原创 Linux操作系统 作者:smallflower 时间:2012-06-06 15:13:47 0 删除 编辑

1. Read the Data Block.

2. Read the Row Header.

3. Check the Lock Byte to determine whether there's an ITL entry.

4. Read the ITL entry to determine the Transaction ID (Xid).

5. Read the Transaction Table using the Transaction ID. If the transaction has been committed and has a System Commit Number less than the query's System Change Number, update the status of the block (block cleanout) and start over at step 1.

6. Read the last undo block (Uba).

7. Compare the block transaction ID with the transaction table transaction ID. If the Transaction ID in the undo block doesn't equal the Transaction ID from the Transaction Table, then issue ORA-1555, Snapshot Too Old.

8. If the Transaction IDs are identical, make a copy of the data block in memory. Starting with the head undo entry, apply the changes to the copied data block.

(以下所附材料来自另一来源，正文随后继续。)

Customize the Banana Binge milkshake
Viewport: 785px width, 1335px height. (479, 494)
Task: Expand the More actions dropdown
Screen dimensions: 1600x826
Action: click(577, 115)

9. If the tail undo entry (the actual first undo entry in the chain, or the last in the chain going backwards!) indicates another data block address, read the indicated undo block into memory and repeat steps 7 and 8 until the undo entries don't contain a value for the data block address.

10. When there's no "previous data block address," the transaction has been completely undone.

11. If the undo entry contains:

a. a pointer to a previous transaction undo block address, read the Transaction ID in the previous transaction undo block header and read the appropriate Transaction Table entry. Return to step 5.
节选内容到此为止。